#### TASK DIRECTIONS
Write down exactly what lies from the line containing "You are a computer-use" to the end of the records, inclusive, and omit the pictures.

───── MATERIAL TO PROCESS

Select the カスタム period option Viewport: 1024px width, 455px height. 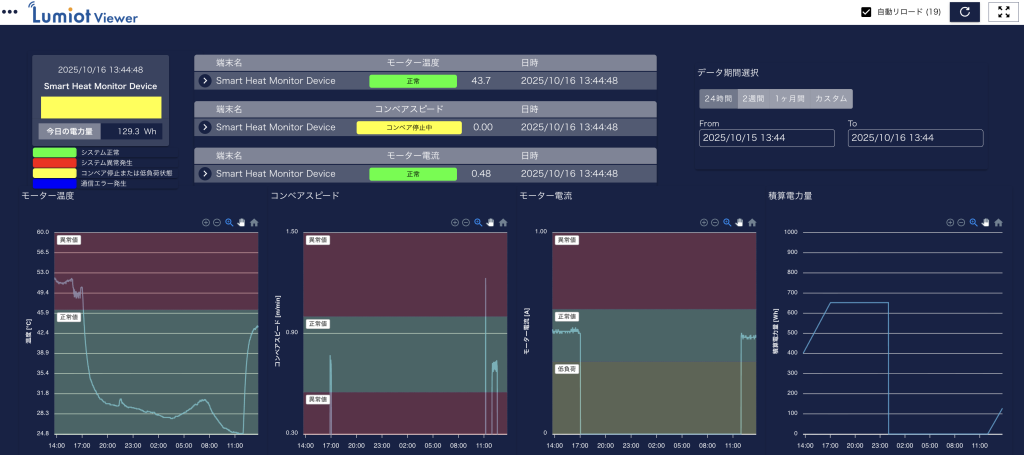(832, 99)
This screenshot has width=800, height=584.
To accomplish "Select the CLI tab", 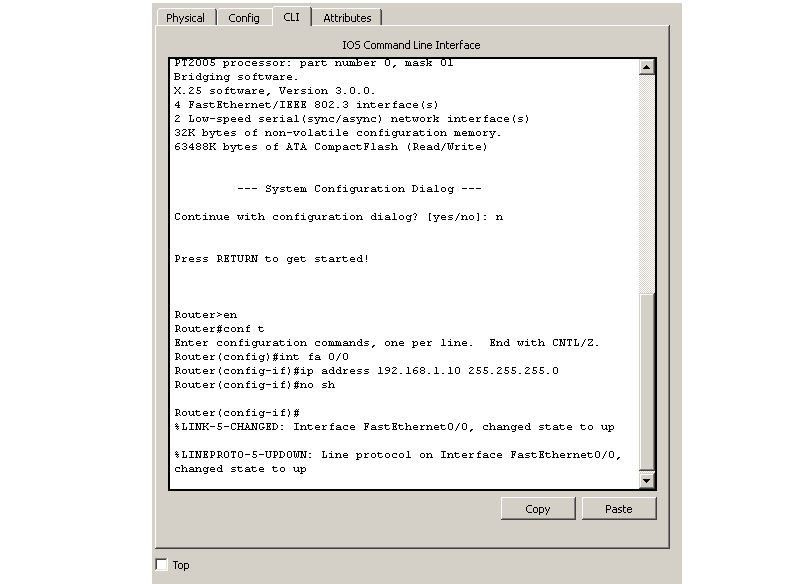I will pos(291,17).
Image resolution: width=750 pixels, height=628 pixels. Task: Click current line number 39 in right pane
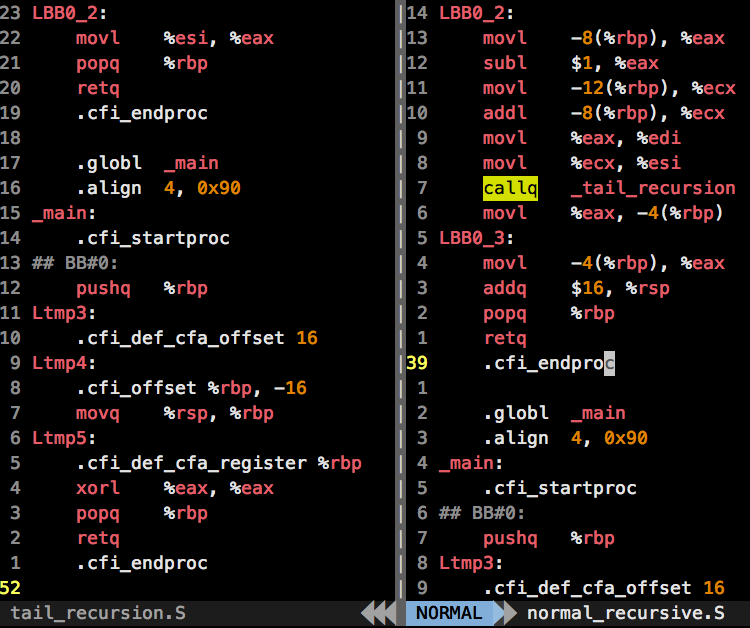tap(417, 363)
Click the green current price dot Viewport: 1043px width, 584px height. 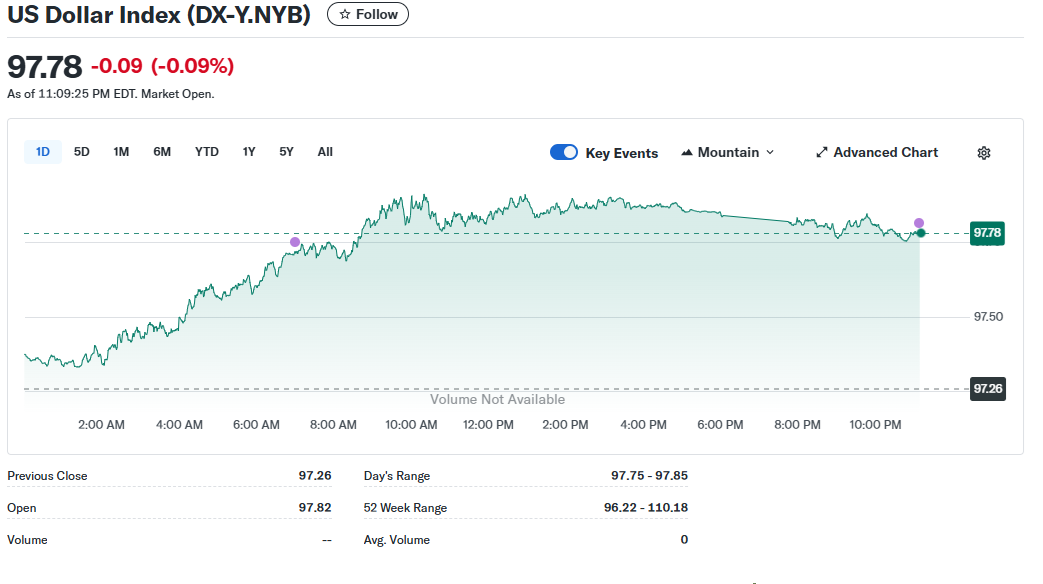[x=921, y=233]
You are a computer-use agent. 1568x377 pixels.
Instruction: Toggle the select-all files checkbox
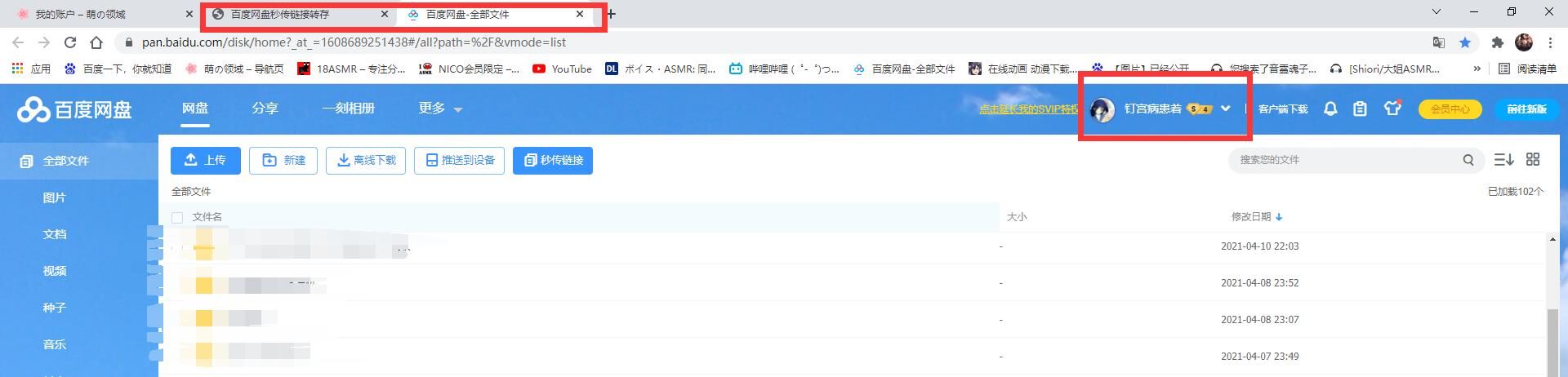click(x=177, y=217)
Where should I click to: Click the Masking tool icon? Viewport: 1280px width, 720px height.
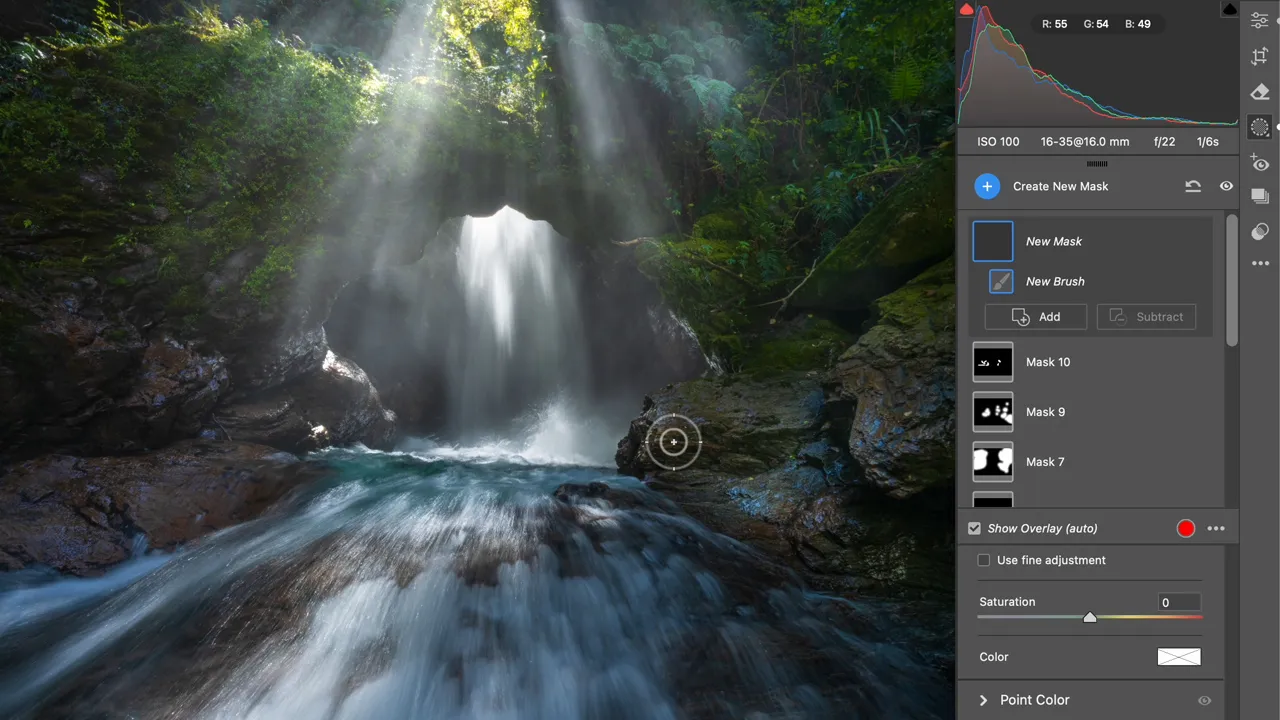tap(1260, 127)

──────────

#### RESULT OF THIS TASK
You are a computer-use agent. 1568x377 pixels.
Instruction: Toggle the select-all files checkbox
click(x=177, y=217)
Where should I click to: Click the Masking tool icon? Viewport: 1280px width, 720px height.
tap(1260, 127)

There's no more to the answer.